Textauszug:
Am Scheideweg

Zypriotisches Parlament lehnt Zwangsabgabe ab

Wirtschaft
20.03.2013 14:17
Das Rettungspaket für Zypern samt der umstrittenen Zwangsabgabe auf Bankguthaben ist im Parlament in Nikosia auf ganzer Linie durchgefallen. 36 von 56 Abgeordneten stimmten am Dienstagabend dagegen, 19 Mandatare enthielten sich der Stimme, eine Abgeordnete war nicht anwesend. Damit sprachen sich die Parlamentarier trotz des überarbeiteten Pakets eindeutig gegen dieses aus. Die EU-Finanzspritze hing daran, Zypern steht nun am Scheideweg - und die Banken sollen nun sogar bis kommenden Dienstag geschlossen bleiben.

Ausgewählte Einträge:
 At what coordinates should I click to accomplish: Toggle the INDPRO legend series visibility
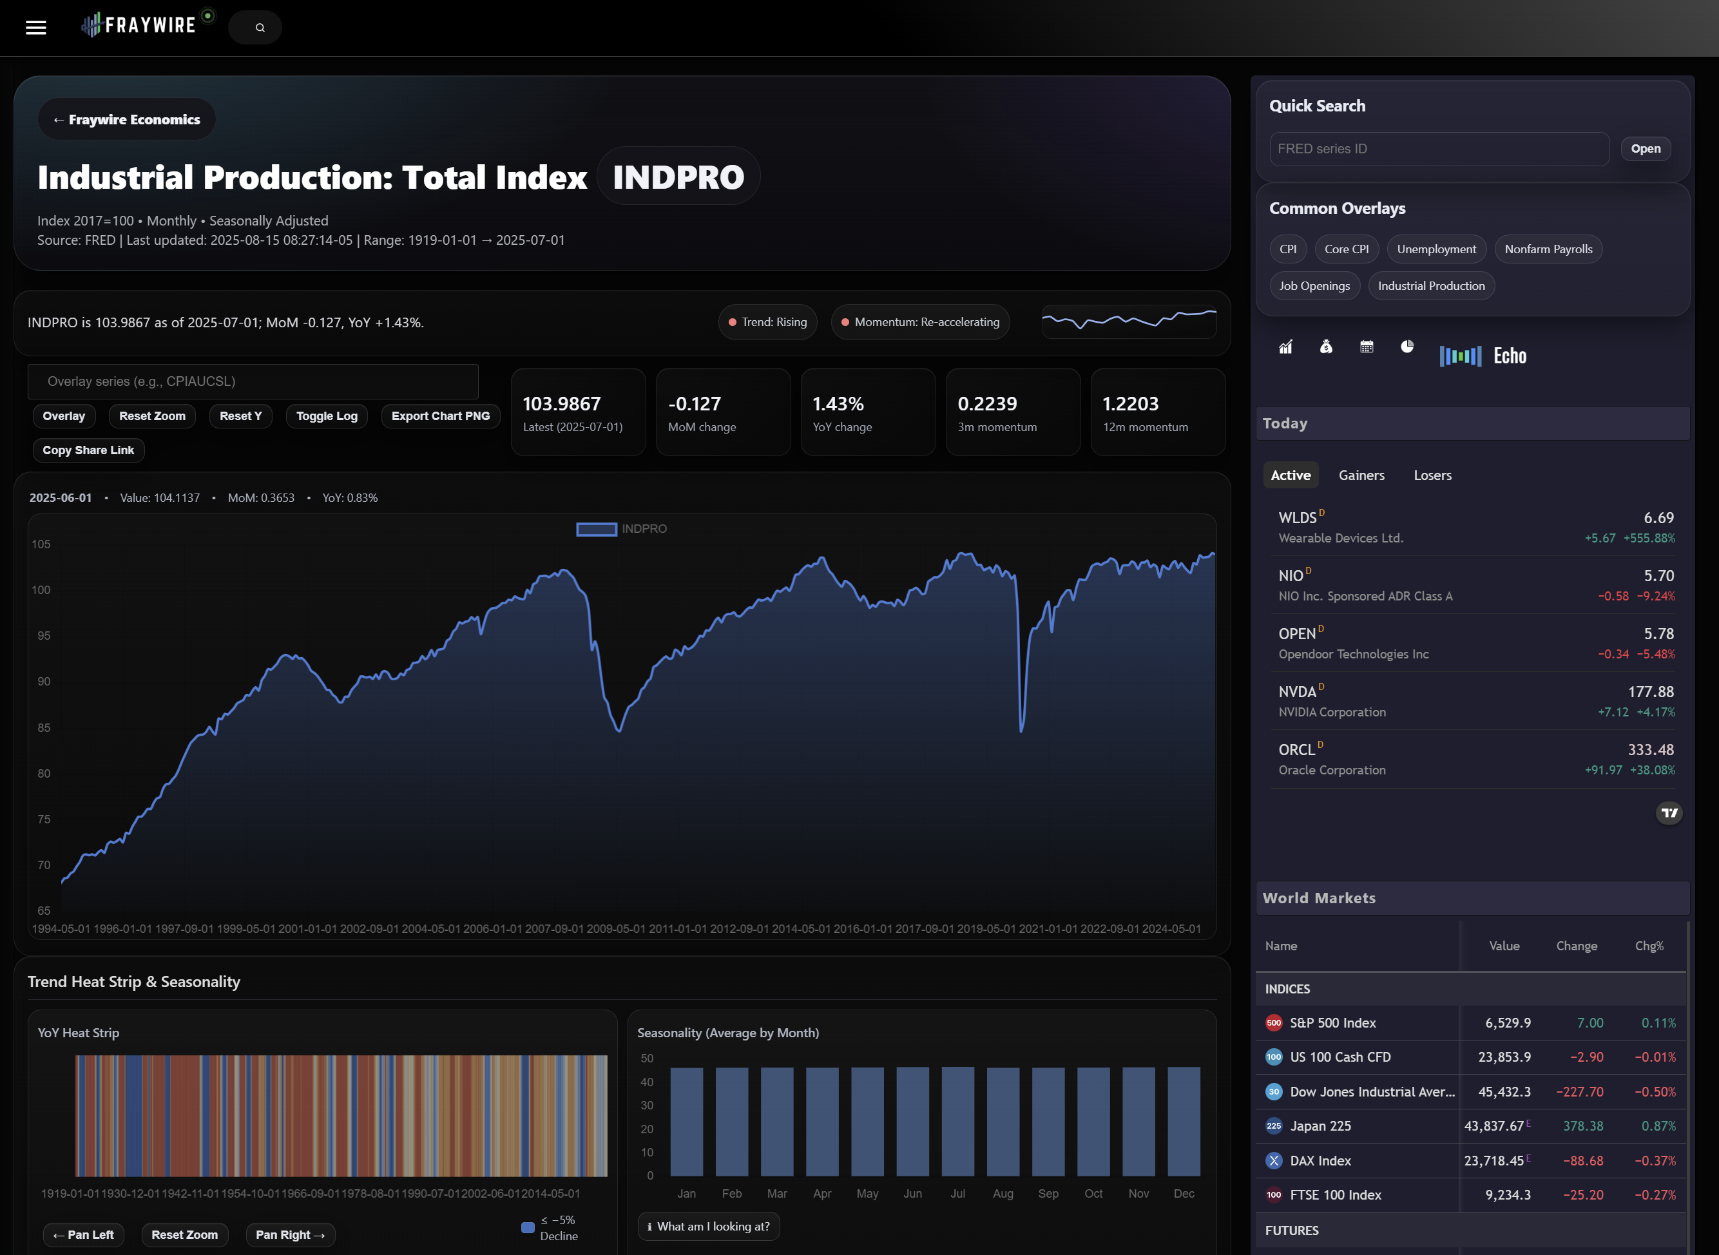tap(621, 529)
...
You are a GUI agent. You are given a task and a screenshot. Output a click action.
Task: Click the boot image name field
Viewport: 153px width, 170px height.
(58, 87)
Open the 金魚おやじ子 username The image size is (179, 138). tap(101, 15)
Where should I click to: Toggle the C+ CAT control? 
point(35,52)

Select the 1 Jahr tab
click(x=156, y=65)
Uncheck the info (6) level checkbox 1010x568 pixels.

Aufgaben:
1 - Wie viele Abgeordnete stimmten laut dem Textauszug über das zypriotische Parlament gegen das Rettungspaket?
2 - Führe den Textauszug über das zypriotische Rettungspaket im Anschluss an seinen letzten Satz weiter.

Antworten in Reihenfolge:
1 - 36 von 56 Abgeordneten stimmten dagegen.

2 -
Das Scheitern des Vorhabens hatte sich bereits am frühen Nachmittag abgezeichnet, als Präsident Nikos Anastasiades sagte, das Parlament werde seine Pläne wohl nicht mittragen. "Sie denken, dass es ungerecht ist und gegen die Interessen Zyperns." Nach der Anstimmung erklärte er, die Entscheidung des zypriotischen Parlaments zu respektieren.

Voting in der Infobox: Soll die EU Zypern pleitegehen lassen?

Die Sitzung zu der Sonderabgabe, die an den Finanzmärkten als Tabubruch gewertet wird und Fortschritte in der Schuldenkrise zunichtemachen könnte, war mehrmals verschoben worden. Beim Votum hatte sich dann auch die Regierungspartei des konservativen Präsidenten Anastasiades enthalten - obwohl sie der Zwangsabgabe in Brüssel zugestimmt hatte.

"Warten auf Gegenvorschlag Zyperns"
Nach der Ablehnung des Rettungsplans sieht die Euro-Gruppe die Regierung des Landes am Zug. "Wir warten auf einen Gegenvorschlag mit gleicher Wirkung", sagte ein Euro-Gruppen-Vertreter am Dienstag in Brüssel.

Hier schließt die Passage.